On a retrouvé le car, les embouteillages, l’aéroport très rempli d’ Asiatiques de toutes sortes, souvent sortis d’images, magnifiques, avec des costumes ou des airs prestigieux, Istanbul est un sacré carrefour, on l’avait déjà vu quelques années plus tôt en partant de là chez les Ouighours, c’était toujours la même foule d’hommes seuls, ou accompagnés en retrait par leurs épouses empaquetées, hyper voilées soit de couleurs magnifiques (les Iles de Sumatra, Java) ou tout en noir (émirats, sans doute ?), au milieu des paquets de raisons secs, des abricots secs, amandes, loukoums, à vendre en quantité dans les boutiques du grand hall central arrondi qu’il y avait alors, une douane pas tatillon, et puis, Orly, Paris, les petits espaces hyper balisés, l’Europe.

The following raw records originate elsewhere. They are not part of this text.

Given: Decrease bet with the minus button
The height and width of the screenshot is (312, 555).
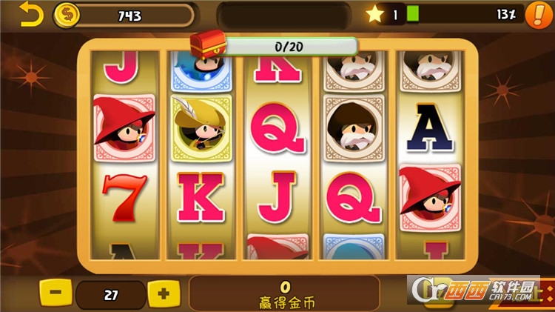Looking at the screenshot, I should pyautogui.click(x=56, y=293).
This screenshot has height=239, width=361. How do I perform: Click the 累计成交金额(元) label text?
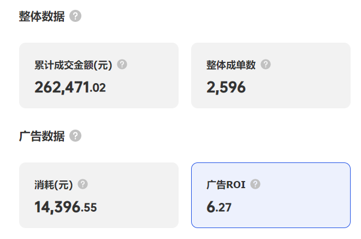pos(73,65)
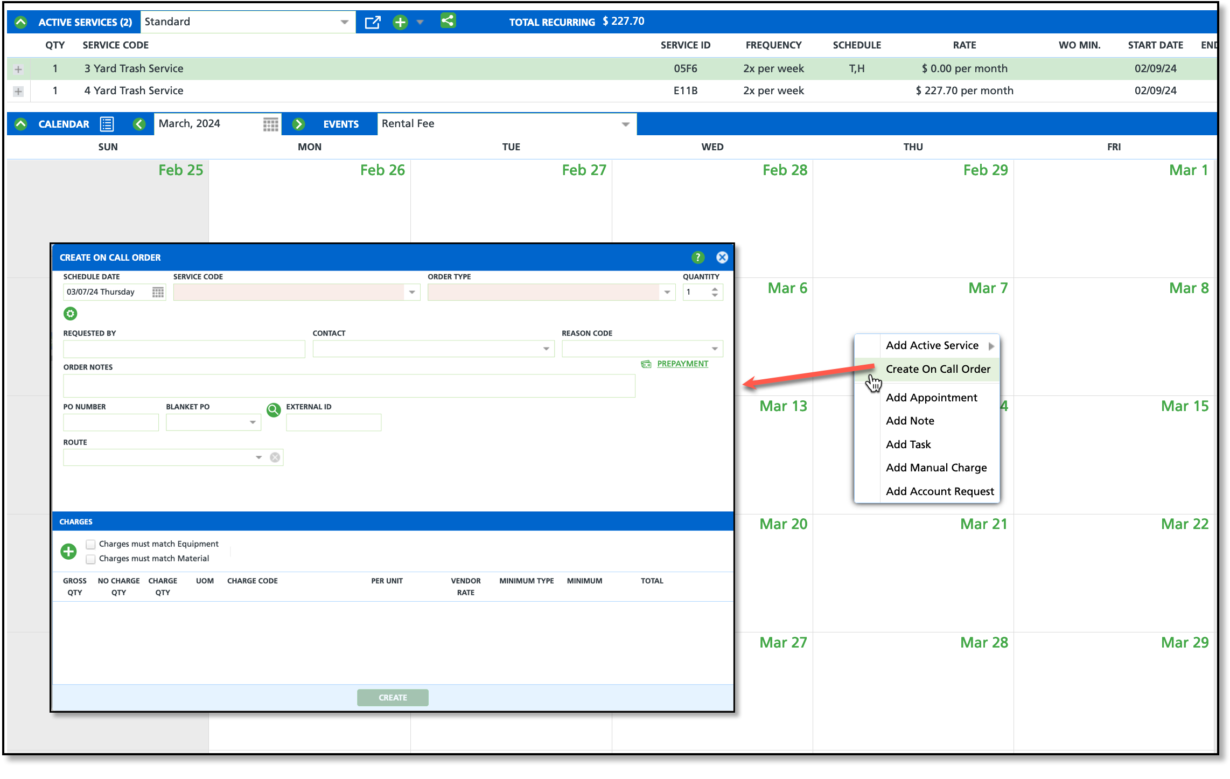Go to previous month with left arrow

point(139,124)
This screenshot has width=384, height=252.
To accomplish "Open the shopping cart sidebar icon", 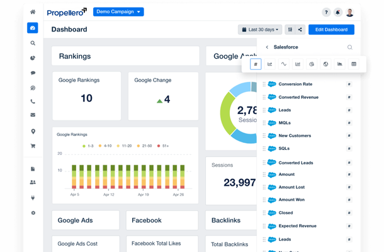I will tap(33, 146).
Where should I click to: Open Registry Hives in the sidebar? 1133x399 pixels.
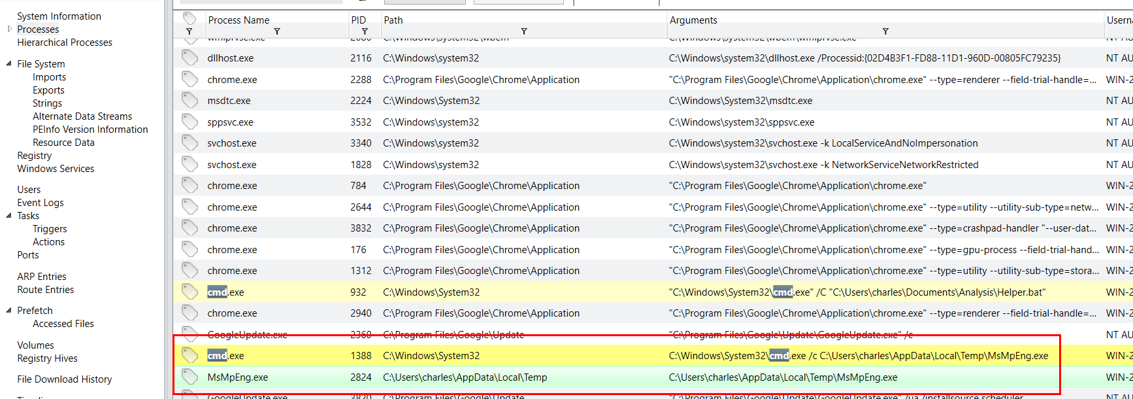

Je n’ai pas détaillé la moitié de ce voyage qui a comporté des points très intenses et, en contrepartie, j’ai eu une certaine impression d’être une touriste particulièrement arnaquée, comme (je fais une généralisation douteuse) dans tous les pays musulmans, où on est la vache à exploiter : ras le bol des avec plaisanteries sur la valeur des femmes mesurées en chameau, la pompe à fric (le jus d’orange « imposé » sur le bac pris pour rentrer à Istanbul), l’agence de voyages nous a pris pour des bestiaux, avec leurs mauvais hôtels d’Istanbul, dégueulasses dans les deux cas, le premier avec ma chambre détrempée et les propriétaires grognons, le second était en même temps un hôtel de passe du quartier et hôtel pour touristes, à signaler à l’agence de voyages dont c’est vraiment le point faible : même le Guide du Routard déconseille ce quartier ! Sans oublier, à Istanbul, ce guide qu’il faut avoir l’air d’écouter alors que n’importe qui en sait dix fois plus long que lui, avec ses plaisanteries ou ses arnaques mal dissimulée, sa mauvaise volonté, son esquive pour les points du programme qui l’embêtaient comme la promenade en bateau du côté de Pierre Loti. Il est vrai qu’en hiver, ça devait manquer du charme voulu, pas de dégustation des petits verres de thé ou de café dans les petits bistrots sous les tonnelles déplumées de leurs feuilles, mais enfin, tout de même ! Soi-disant qu’ils étaient fermés le dimanche, dans un pays qui vit du tourisme et qui est musulman, ça m’étonnerait, il avait simplement la flemme de faire quelque chose pour un trop petit groupe dont il n’espérait pas de pourboire suffisant.
Malgré ces contrariétés, le solde est largement positif : les paysages du voyage d’hiver en Cappadoce, le sentiment très vif du rôle de l’Asie Mineure dans notre construction, les Hittites (même en vitesse), Éphèse et Hiérapolis, les derviches tourneurs, la petite boîte de nuit d’Avanos, la forêt enneigée où grimpait le Bagdad Bahn.